Instructions for the task:
Please print each of the following items exactly as it appears.
-- Start Supplied records --
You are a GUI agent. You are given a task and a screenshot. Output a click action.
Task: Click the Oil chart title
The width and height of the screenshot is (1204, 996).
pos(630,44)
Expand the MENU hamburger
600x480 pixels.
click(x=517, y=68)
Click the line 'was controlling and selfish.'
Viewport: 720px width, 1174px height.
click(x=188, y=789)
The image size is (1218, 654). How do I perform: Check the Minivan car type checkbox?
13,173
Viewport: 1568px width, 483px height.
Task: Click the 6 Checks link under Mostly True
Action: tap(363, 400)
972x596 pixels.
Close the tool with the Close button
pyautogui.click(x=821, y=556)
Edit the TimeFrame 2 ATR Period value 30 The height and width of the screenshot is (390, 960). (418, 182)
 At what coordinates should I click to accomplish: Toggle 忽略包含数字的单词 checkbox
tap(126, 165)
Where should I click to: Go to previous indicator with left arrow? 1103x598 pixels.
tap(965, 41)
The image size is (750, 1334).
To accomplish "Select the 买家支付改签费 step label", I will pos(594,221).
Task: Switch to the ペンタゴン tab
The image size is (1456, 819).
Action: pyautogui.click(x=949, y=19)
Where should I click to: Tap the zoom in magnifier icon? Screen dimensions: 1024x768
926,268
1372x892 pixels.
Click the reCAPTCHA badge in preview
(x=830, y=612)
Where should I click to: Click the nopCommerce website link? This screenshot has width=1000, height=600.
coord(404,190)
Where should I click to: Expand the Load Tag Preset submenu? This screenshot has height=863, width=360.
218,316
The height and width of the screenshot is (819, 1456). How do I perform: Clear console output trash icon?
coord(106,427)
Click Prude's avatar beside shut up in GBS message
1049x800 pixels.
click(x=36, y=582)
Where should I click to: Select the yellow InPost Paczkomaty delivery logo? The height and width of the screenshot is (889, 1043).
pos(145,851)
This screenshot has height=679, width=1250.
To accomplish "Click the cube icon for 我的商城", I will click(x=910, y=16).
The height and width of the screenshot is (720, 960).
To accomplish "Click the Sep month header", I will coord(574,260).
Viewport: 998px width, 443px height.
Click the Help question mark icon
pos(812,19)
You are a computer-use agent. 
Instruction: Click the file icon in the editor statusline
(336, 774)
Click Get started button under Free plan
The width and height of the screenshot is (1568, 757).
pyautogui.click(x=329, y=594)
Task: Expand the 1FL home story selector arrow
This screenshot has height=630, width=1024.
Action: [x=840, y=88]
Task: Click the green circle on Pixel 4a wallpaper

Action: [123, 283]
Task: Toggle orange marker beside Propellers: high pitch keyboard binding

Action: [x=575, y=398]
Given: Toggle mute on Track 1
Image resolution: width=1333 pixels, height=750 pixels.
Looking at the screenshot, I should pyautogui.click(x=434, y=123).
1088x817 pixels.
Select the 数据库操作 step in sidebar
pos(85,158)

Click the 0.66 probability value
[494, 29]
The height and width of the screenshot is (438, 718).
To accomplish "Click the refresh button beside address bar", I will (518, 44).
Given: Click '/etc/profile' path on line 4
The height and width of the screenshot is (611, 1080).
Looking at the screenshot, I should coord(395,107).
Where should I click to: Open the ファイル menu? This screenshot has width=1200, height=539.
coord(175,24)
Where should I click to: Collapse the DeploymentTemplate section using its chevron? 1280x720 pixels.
-- End Supplied records --
Answer below:
You are a GUI agent. You are given a task and a screenshot. Output a click action.
Task: Click the Oil chart title
The width and height of the screenshot is (1204, 996).
pos(630,44)
Expand the MENU hamburger
600x480 pixels.
click(x=517, y=68)
Click the line 'was controlling and selfish.'
Viewport: 720px width, 1174px height.
click(x=188, y=789)
The image size is (1218, 654). How do I perform: Check the Minivan car type checkbox?
13,173
Viewport: 1568px width, 483px height.
Task: Click the 6 Checks link under Mostly True
Action: tap(363, 400)
972x596 pixels.
Close the tool with the Close button
pyautogui.click(x=821, y=556)
Edit the TimeFrame 2 ATR Period value 30 The height and width of the screenshot is (390, 960). (418, 182)
 At what coordinates should I click to accomplish: Toggle 忽略包含数字的单词 checkbox
tap(126, 165)
Where should I click to: Go to previous indicator with left arrow? 1103x598 pixels.
tap(965, 41)
The image size is (750, 1334).
To accomplish "Select the 买家支付改签费 step label", I will pos(594,221).
Task: Switch to the ペンタゴン tab
The image size is (1456, 819).
Action: pyautogui.click(x=949, y=19)
Where should I click to: Tap the zoom in magnifier icon? Screen dimensions: 1024x768
926,268
1372x892 pixels.
Click the reCAPTCHA badge in preview
(x=830, y=612)
Where should I click to: Click the nopCommerce website link? This screenshot has width=1000, height=600.
coord(404,190)
Where should I click to: Expand the Load Tag Preset submenu? This screenshot has height=863, width=360.
218,316
The height and width of the screenshot is (819, 1456). How do I perform: Clear console output trash icon?
coord(106,427)
Click Prude's avatar beside shut up in GBS message
1049x800 pixels.
click(x=36, y=582)
Where should I click to: Select the yellow InPost Paczkomaty delivery logo? The height and width of the screenshot is (889, 1043).
pos(145,851)
This screenshot has height=679, width=1250.
To accomplish "Click the cube icon for 我的商城", I will click(x=910, y=16).
The height and width of the screenshot is (720, 960).
To accomplish "Click the Sep month header", I will coord(574,260).
Viewport: 998px width, 443px height.
Click the Help question mark icon
pos(812,19)
You are a computer-use agent. 
Instruction: Click the file icon in the editor statusline
(336, 774)
Click Get started button under Free plan
The width and height of the screenshot is (1568, 757).
pyautogui.click(x=329, y=594)
Task: Expand the 1FL home story selector arrow
This screenshot has height=630, width=1024.
Action: [x=840, y=88]
Task: Click the green circle on Pixel 4a wallpaper

Action: [123, 283]
Task: Toggle orange marker beside Propellers: high pitch keyboard binding

Action: [x=575, y=398]
Given: Toggle mute on Track 1
Image resolution: width=1333 pixels, height=750 pixels.
Looking at the screenshot, I should pyautogui.click(x=434, y=123).
1088x817 pixels.
Select the 数据库操作 step in sidebar
pos(85,158)

Click the 0.66 probability value
[494, 29]
The height and width of the screenshot is (438, 718).
To accomplish "Click the refresh button beside address bar", I will (518, 44).
Given: Click '/etc/profile' path on line 4
The height and width of the screenshot is (611, 1080).
Looking at the screenshot, I should coord(395,107).
Where should I click to: Open the ファイル menu? This screenshot has width=1200, height=539.
coord(175,24)
Where should I click to: Collapse the DeploymentTemplate section using its chevron? 1280x720 pixels.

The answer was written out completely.